Moving toward passwordless authentication for all employees
At Naftogaz, YubiKeys are currently only used within Naftogaz-Bezreka, the subsidiary focused on security. Tarasov is pleased with the results so far: “I think you can already see the extremely low probability of phishing attacks within Naftogaz-Bezreka. It is through using YubiKeys and Microsoft Azure, where we link our keys, that users no longer need to use passwords. In my opinion, Naftogaz-Bezreka is the most secure company in our group.”
Tarasov has ambitious plans for the future: “The next step is for YubiKeys to cover the entire infrastructure of the company and to set up passwordless authentication for VPN connections and the entire network in general. We are currently planning to implement YubiKeys in another company, also part of the Naftogaz group. As the company is scattered across Ukraine, we need to work with many different IT units. They are busy with their own work, but it is important to get it done. Our vision is that we must get rid of passwords—that means no passwords at all.”
Tarasov is convinced that passwordless authentication is the future for secure authentication: “I think passwords are a thing of the past.
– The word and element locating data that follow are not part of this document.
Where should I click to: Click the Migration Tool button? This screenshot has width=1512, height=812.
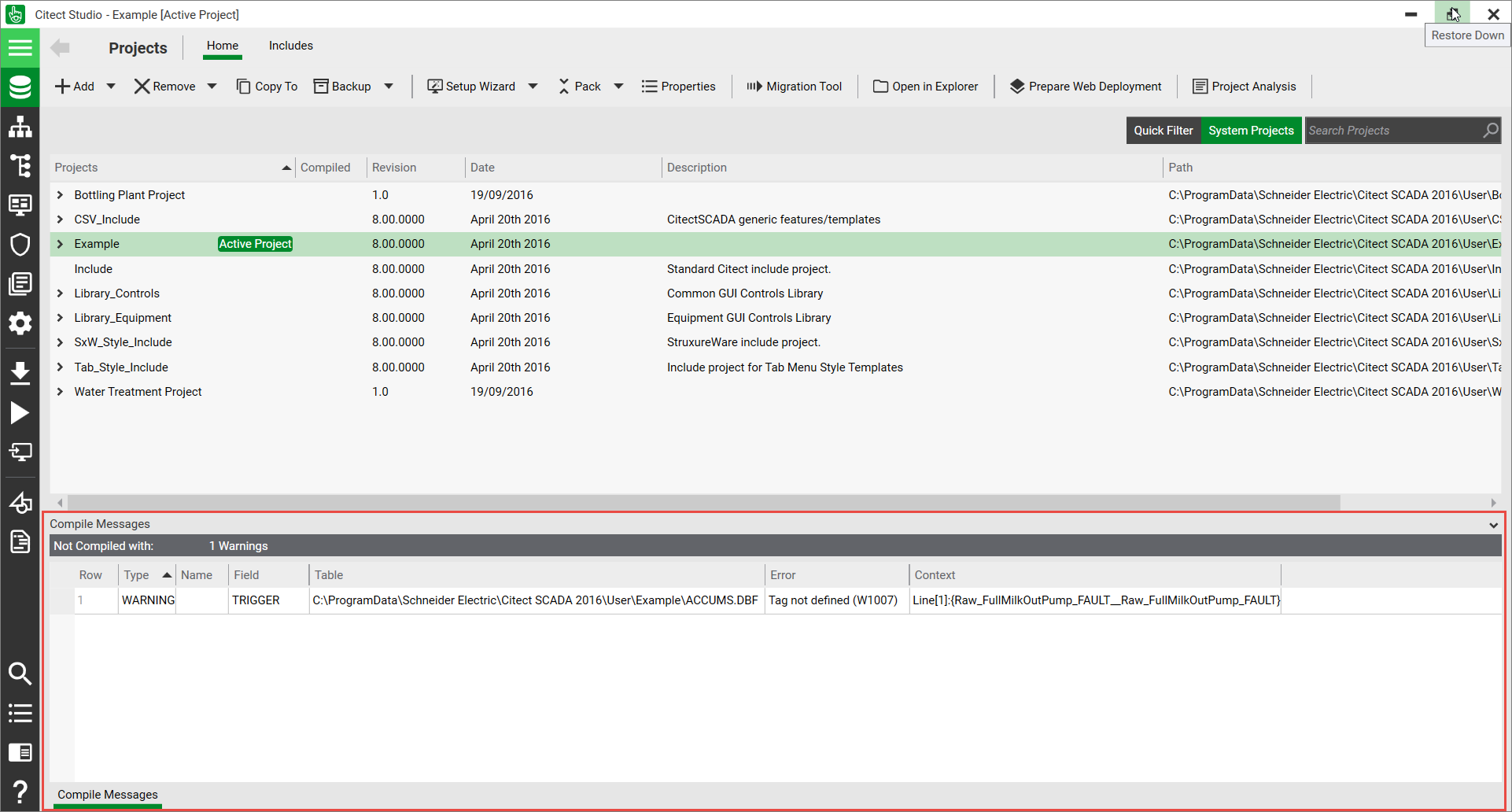794,87
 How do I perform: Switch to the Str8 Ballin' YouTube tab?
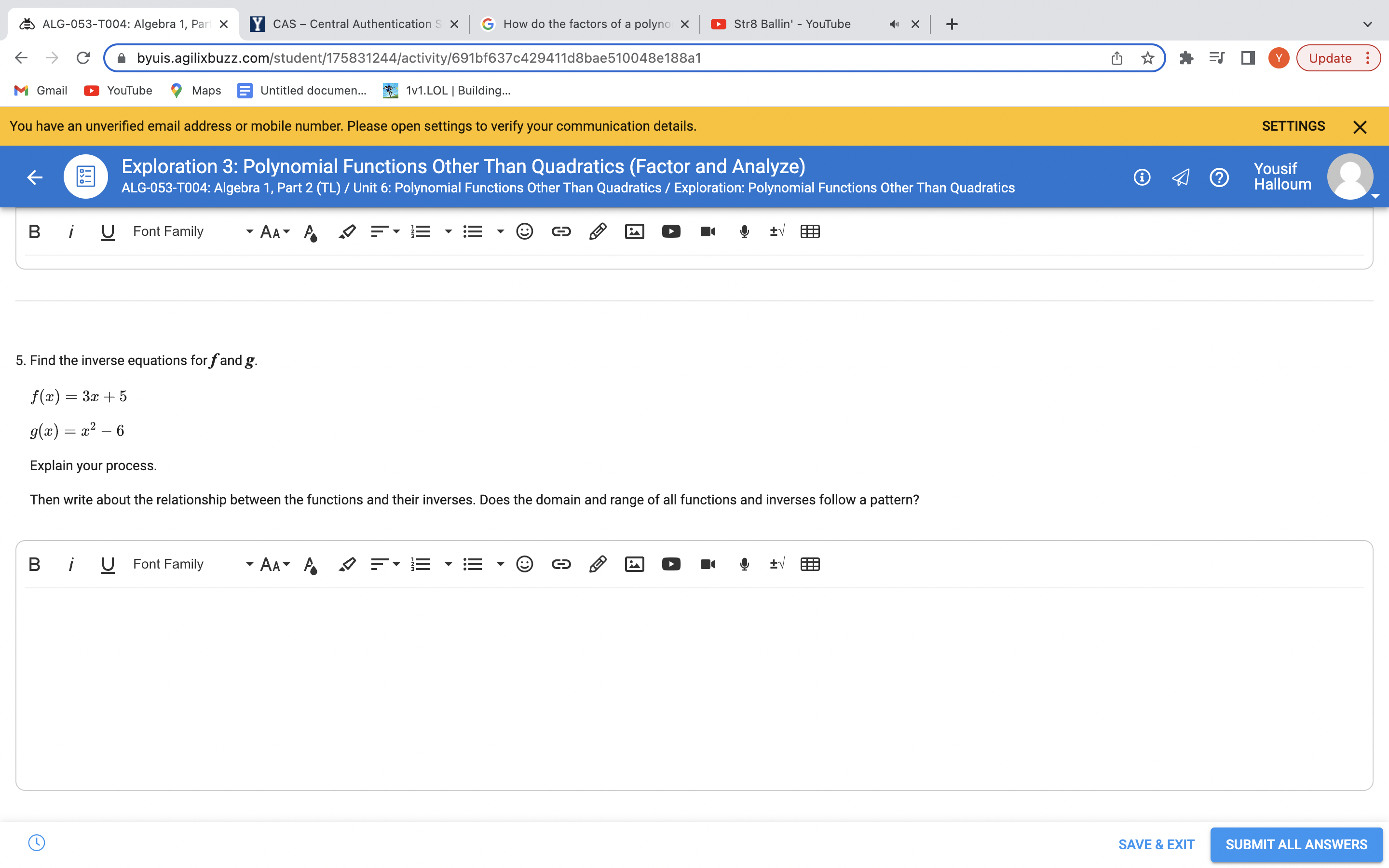792,24
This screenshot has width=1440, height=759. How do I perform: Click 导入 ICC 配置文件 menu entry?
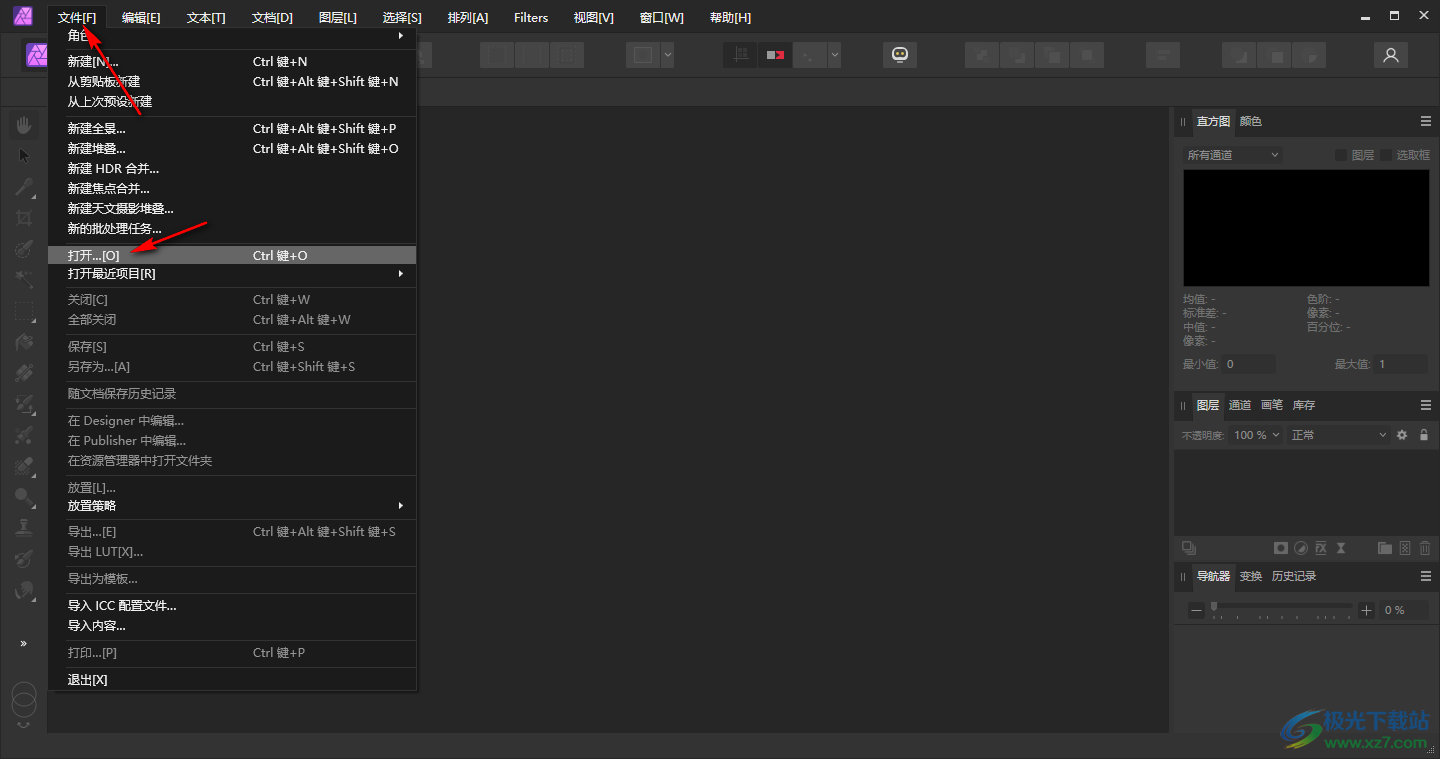click(122, 606)
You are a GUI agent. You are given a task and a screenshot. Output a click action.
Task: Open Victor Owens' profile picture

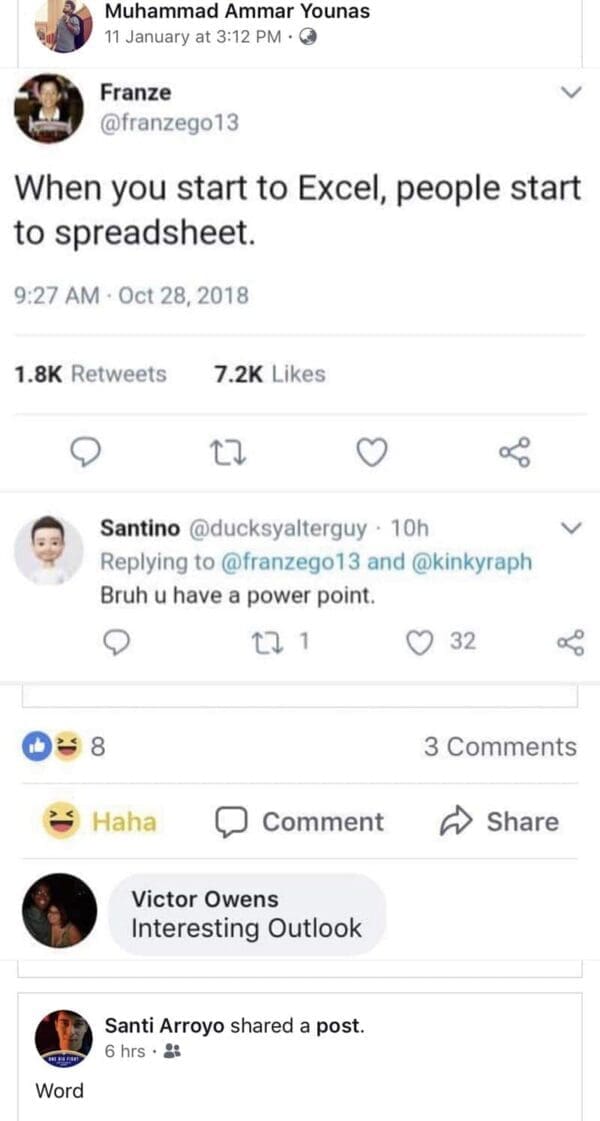[x=59, y=911]
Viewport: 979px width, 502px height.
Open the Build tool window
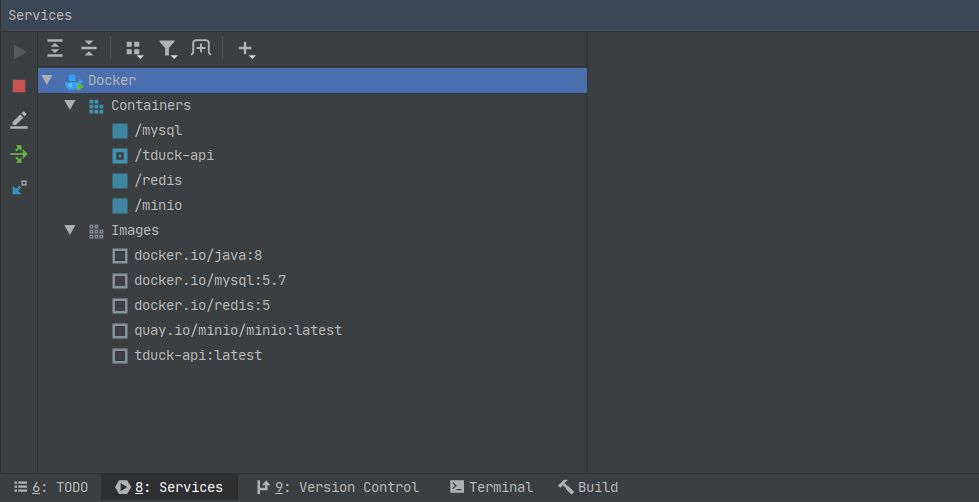coord(588,487)
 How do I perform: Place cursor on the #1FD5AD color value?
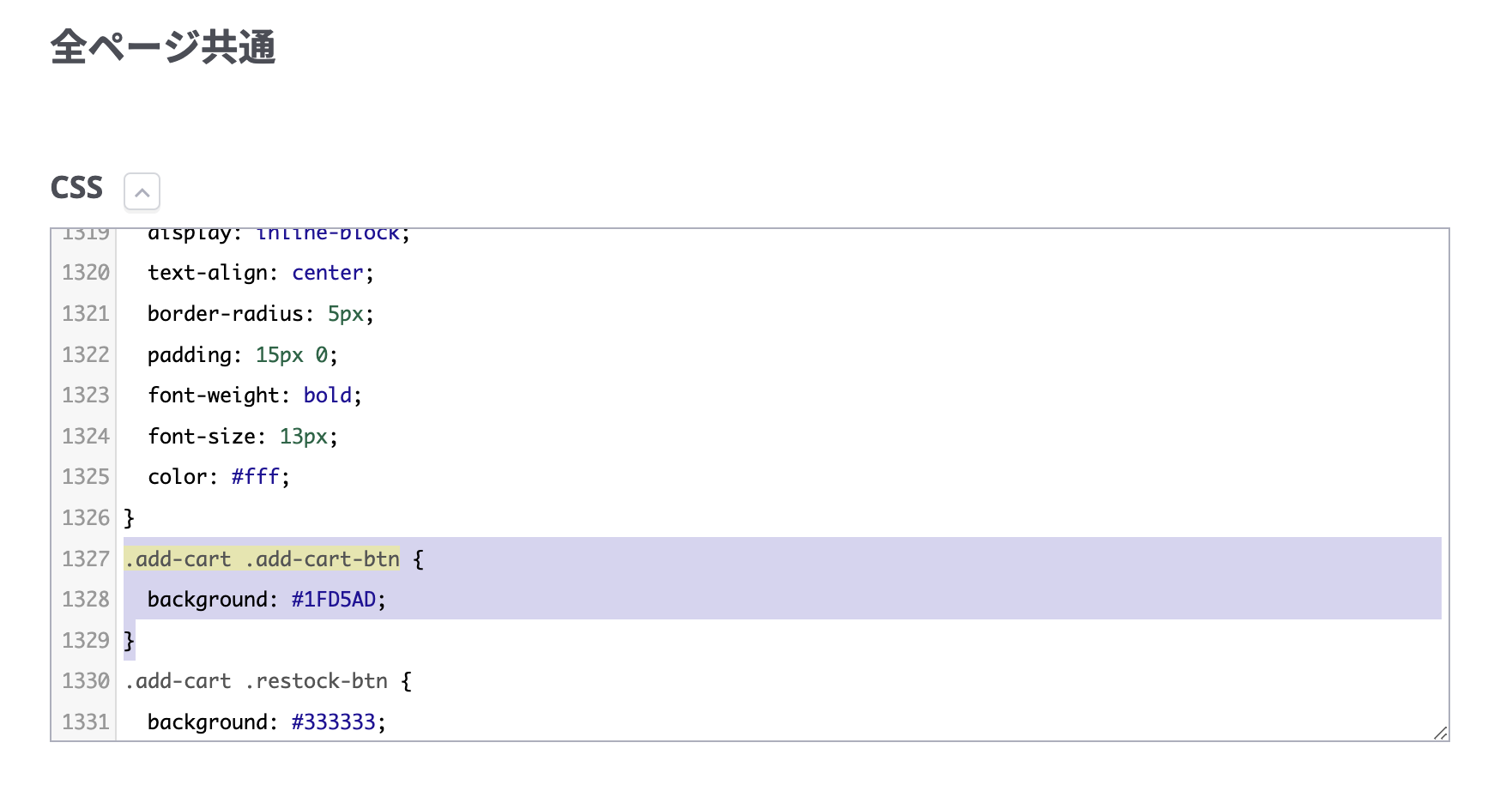pos(333,600)
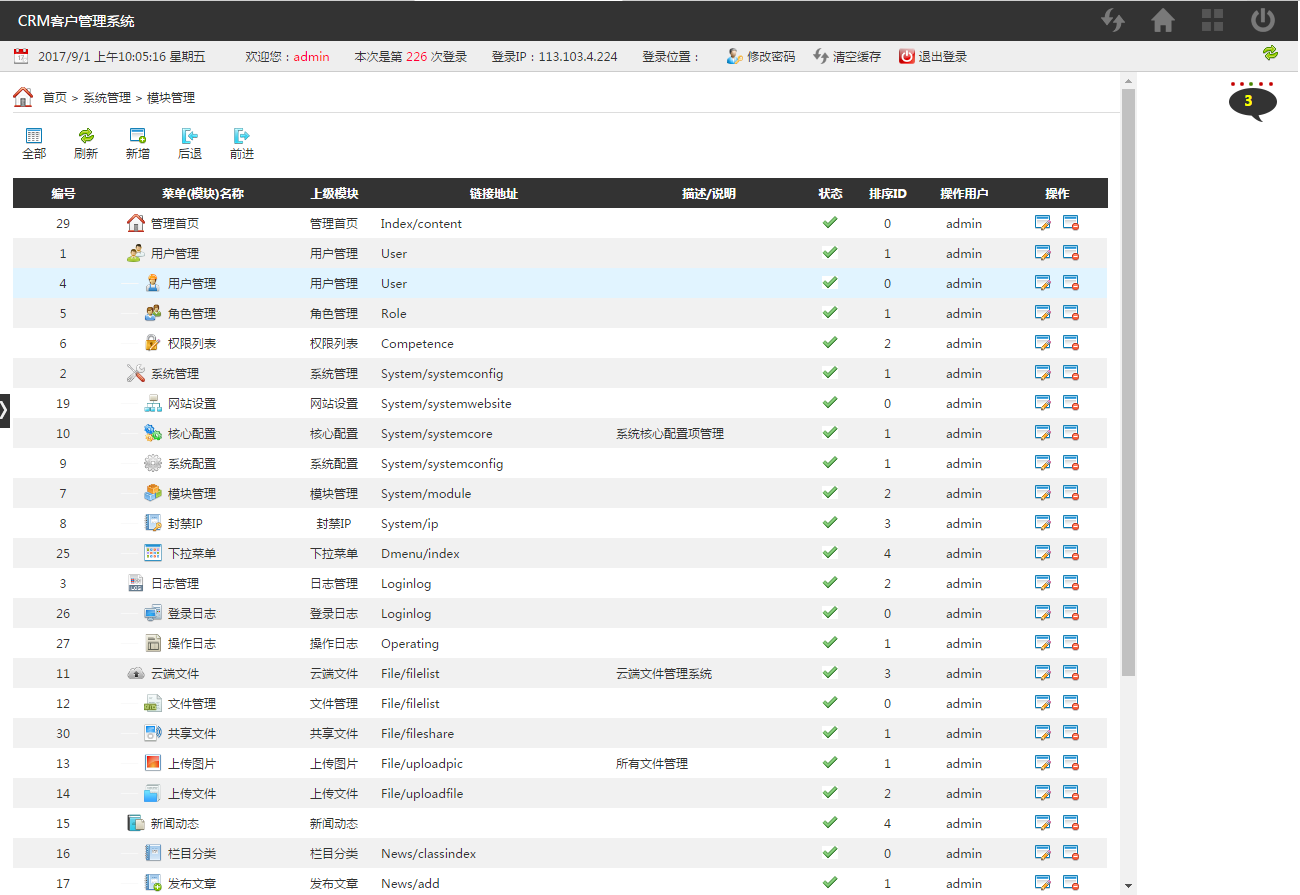Click the 修改密码 link
Image resolution: width=1300 pixels, height=895 pixels.
(x=762, y=57)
We need to look to the future and move with the times. The YubiKey could be compared to the latest iPhone or a Tesla. Passwords are more like using a push-button telephone or driving an old Soviet car. You need to keep moving forward, striving for excellence and innovation—this way users and administrators alike will be happy.”
“You can already see the extremely low probability of phishing attacks within Naftogaz-Bezreka. It is through using YubiKeys and Microsoft Azure, where we link our keys, that users no longer need to use passwords. In my opinion, we are the most secure company in our group.”